For GUG and AUA, for each case, the relative binding energy is calculated with respect to AUG codon for the similar system and then the average relative binding energy is plotted as bar. The error bars indicate the standard errors obtained from the mean of relative binding energies from four independent simulation runs. AUA shows much lower relative binding energy in the absence of eIF1 alone, eIF1 and eIF1A or eIF2α. Supplementary Data 2 contains the relevant source data.

Fig. 4. Recognition of the start codon AUG by 48S PIC in open conformation.

a, b The key players involved in the codon-anticodon interactions are shown in cartoon representation in two different views rotated by 180°. The corresponding residues which may augment codon: anticodon interactions are shown in stick representations. Arg36 of eIF1 (pale blue), interacts with the first two codon bases, while Trp70 of eIF1A (blue) points towards the mRNA providing stacking interactions. eIF2α shown in purple color contains Arg54 and Arg55 residues (b), which interact with mRNA. eIF2β (cyan) interacts with both tRNA_i and eIF1 at the P site. The tRNA_i and mRNA are shown in green and pink, respectively.

Fig. 5. Root mean square deviation of tRNA_i backbone and average structures.

a Root mean square deviation (RMSD) of tRNA_i backbone from the independent simulation runs of AUG (blue), AUA (green) and GUG (red), respectively. The error bars indicate the standard error obtained from the mean of four independent simulation runs. Supplementary Data 3 contains the relevant source data. b Root mean square fluctuations (RMSF) of atoms in nucleotides of the anticodon of tRNA_i in the case of AUG (blue), GUG (red) and AUA (green) MD simulation run. The fluctuations highlight the dynamic nature of tRNA_i where the nucleotides of tRNA show more fluctuations for AUA (green) when compared to cognate AUG (blue) and near cognate GUG (red) codons. The error bars indicate the standard error obtained from the mean of four independent simulation runs. Supplementary Data 4 contains the relevant source data. c–e Snapshots of the representative structures extracted from the respective (AUG, GUG and AUA) simulation runs are shown in ribbon representation. The structures are superposed keeping a rRNA stretch from the 40S body as reference. The anticodon stem loop of tRNAi (green) is more stable for c cognate and d near-cognate codons whereas it is more dynamic for e non-cognate codon. The starting and final structures for each individual run are shown in pink and blue, respectively.
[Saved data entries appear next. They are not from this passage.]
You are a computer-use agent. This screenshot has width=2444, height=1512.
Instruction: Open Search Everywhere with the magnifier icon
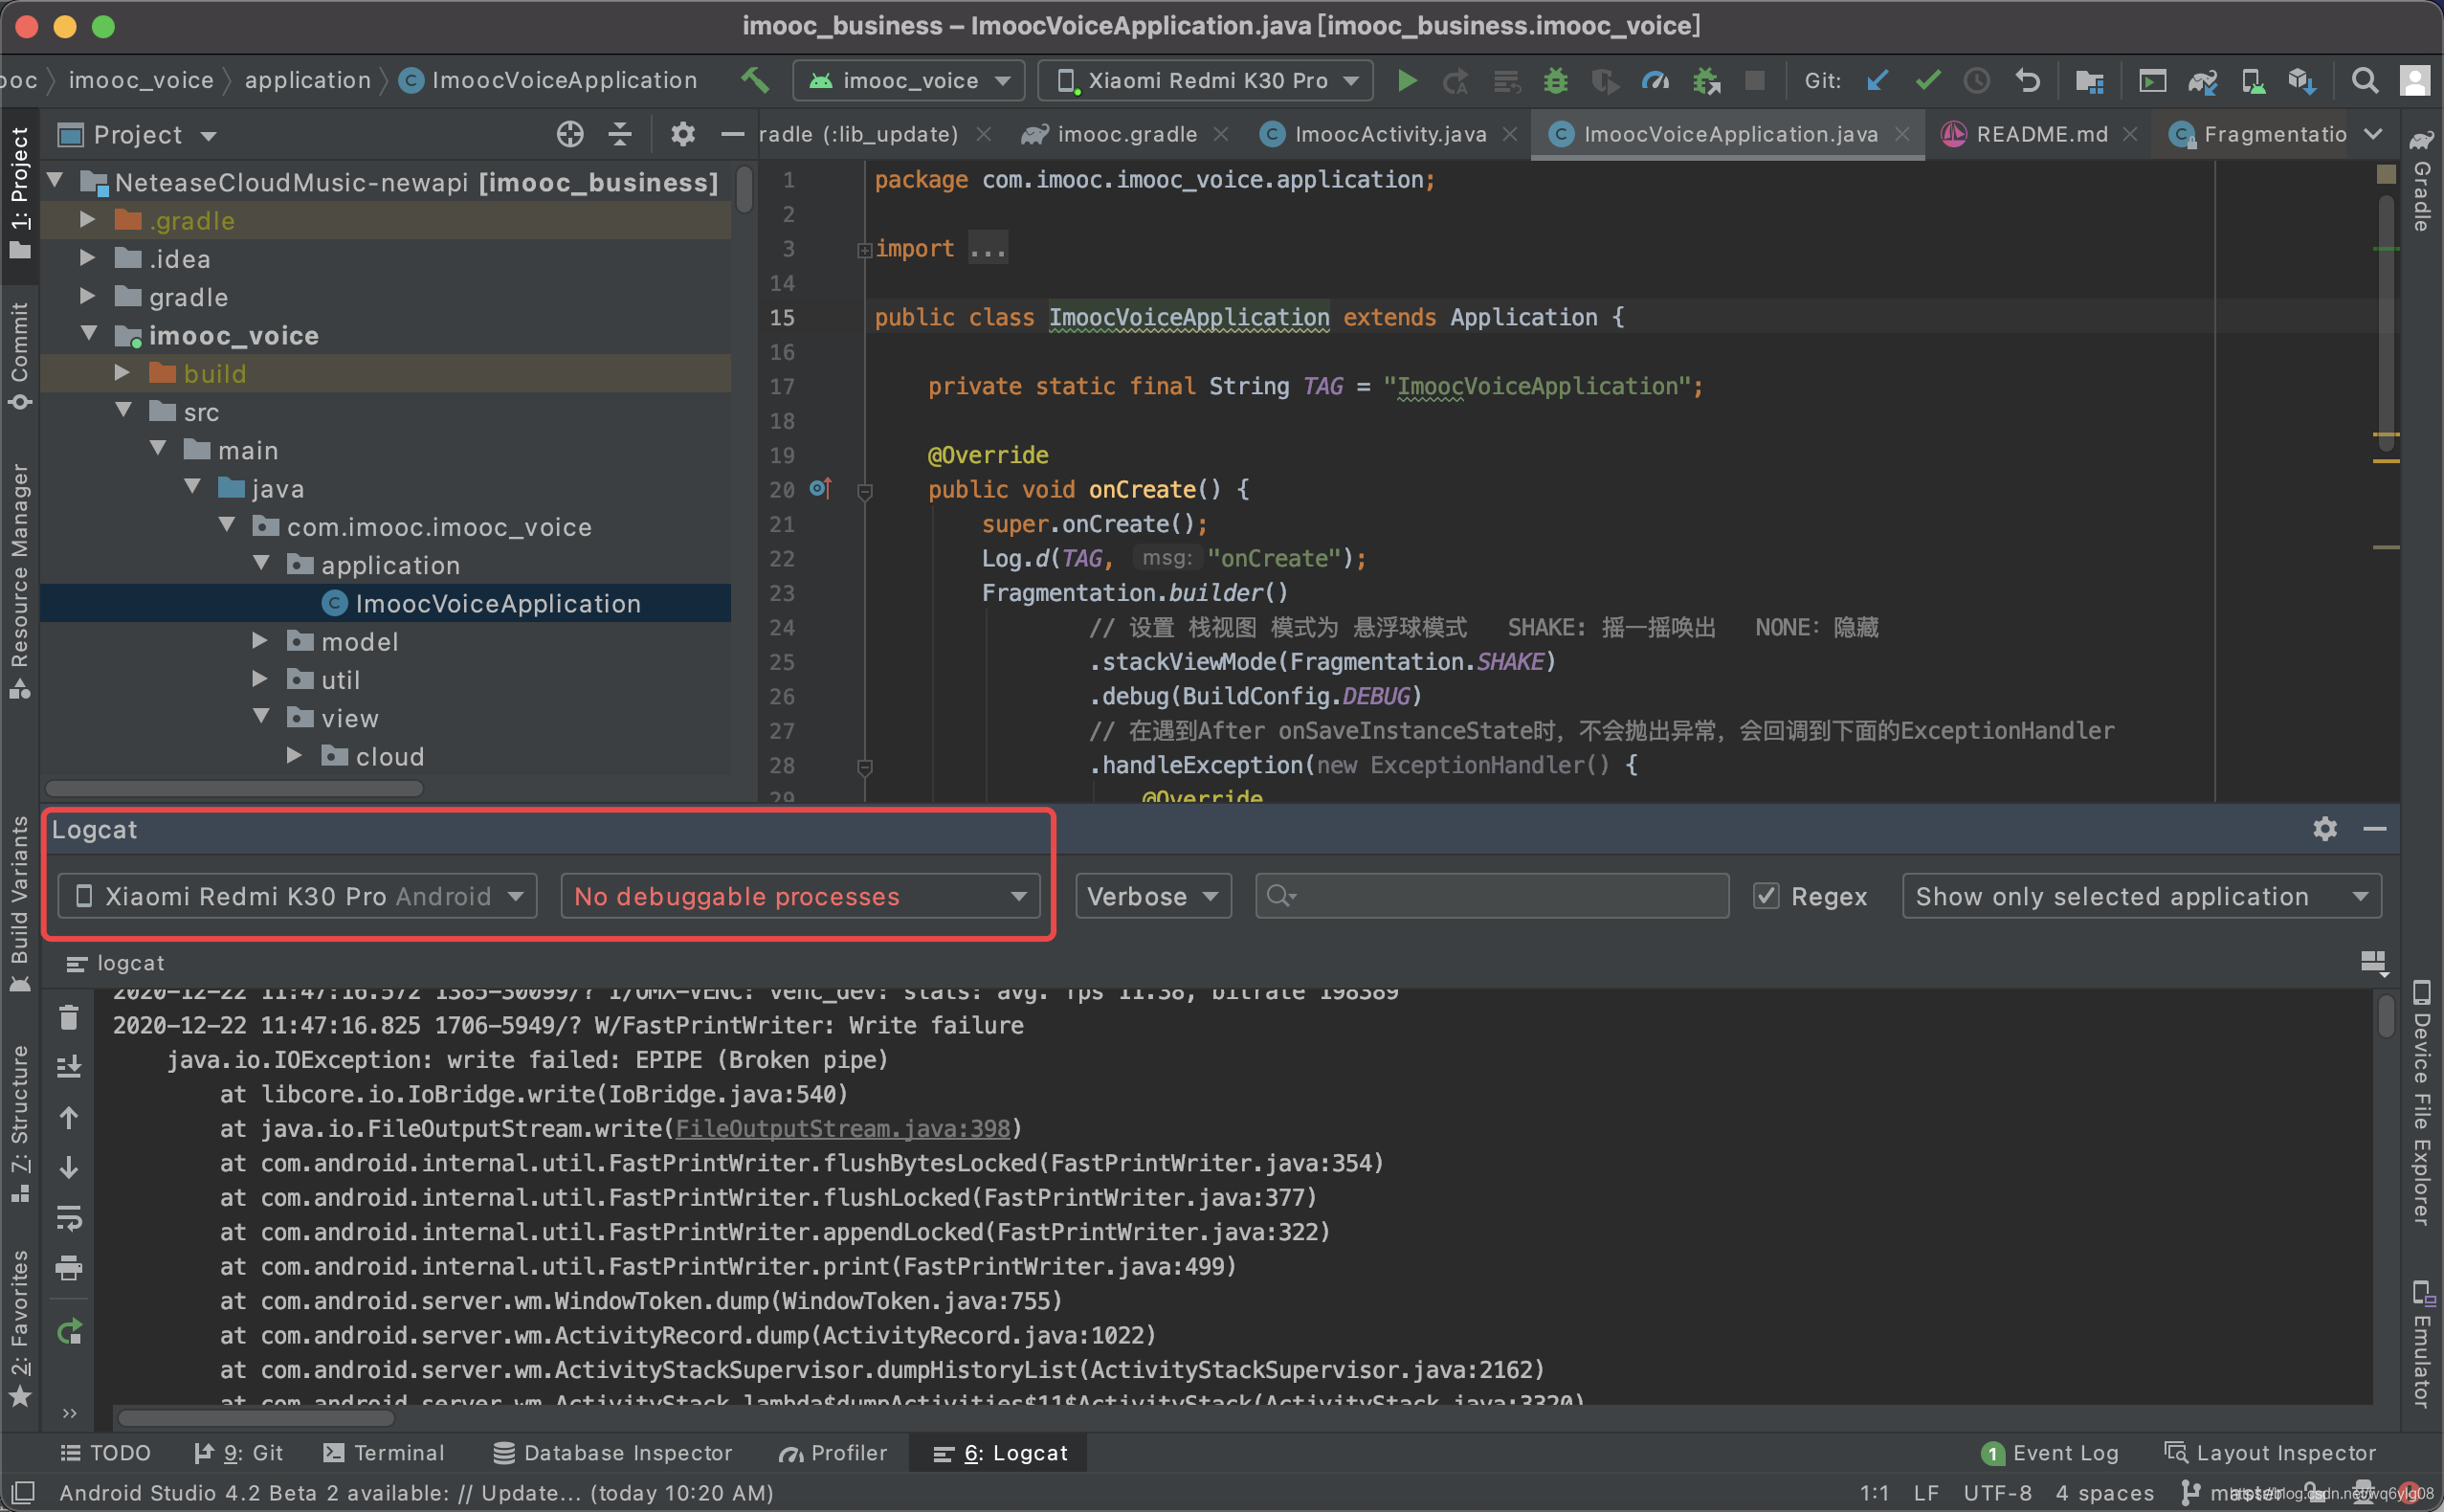pos(2365,81)
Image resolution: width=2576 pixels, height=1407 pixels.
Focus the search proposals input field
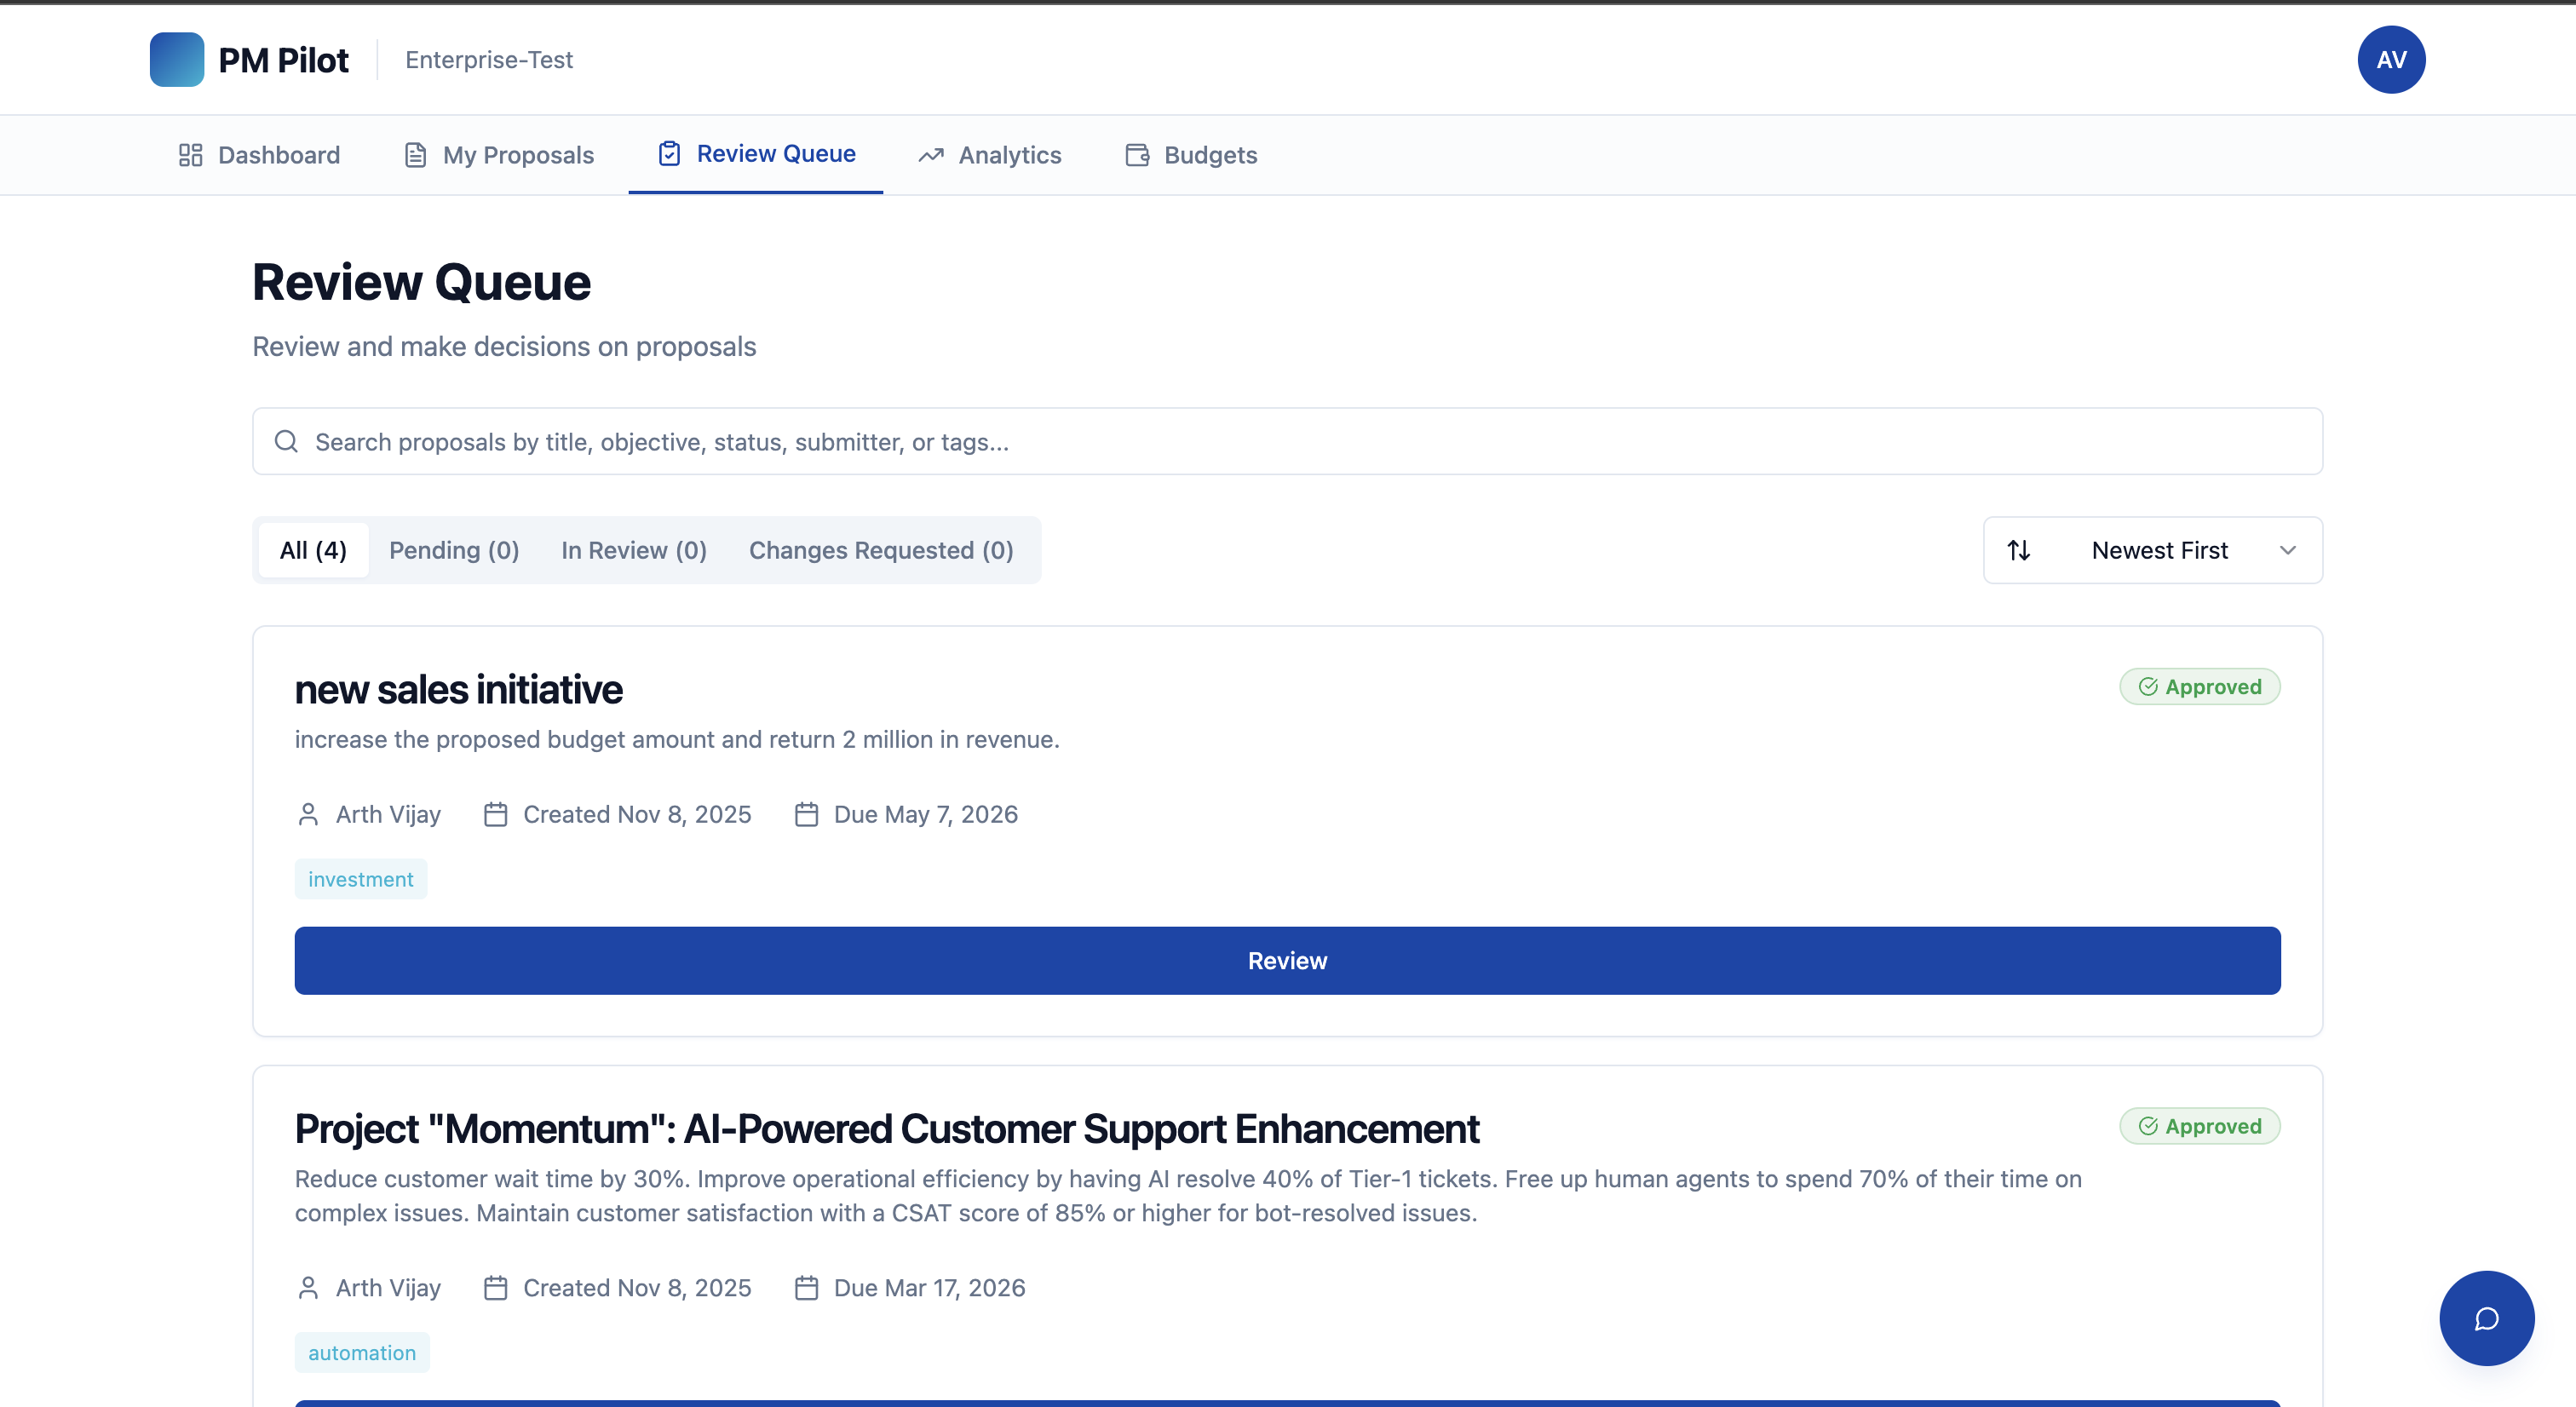(x=1300, y=441)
Fig. 6. Dynamics of Arg54 and Arg55 of eIF2α.

Movement of Arg54 and Arg55 of eIF2α from a AUG, b GUG and c AUA simulation runs are depicted here. The coordinates were extracted from frames of the respective trajectories at 5 ns interval. The starting structures for the runs are shown in a thicker ribbon representation. The movement of mRNA and Arg residues are more prominent for AUA. d The root mean square fluctuation (RMSF) of eIF2α atoms. High fluctuation is observed for the loop containing Arg54 and Arg55. The error bars indicate the standard error obtained from the mean of four independent simulation runs. Supplementary Data 5 contains the relevant source data.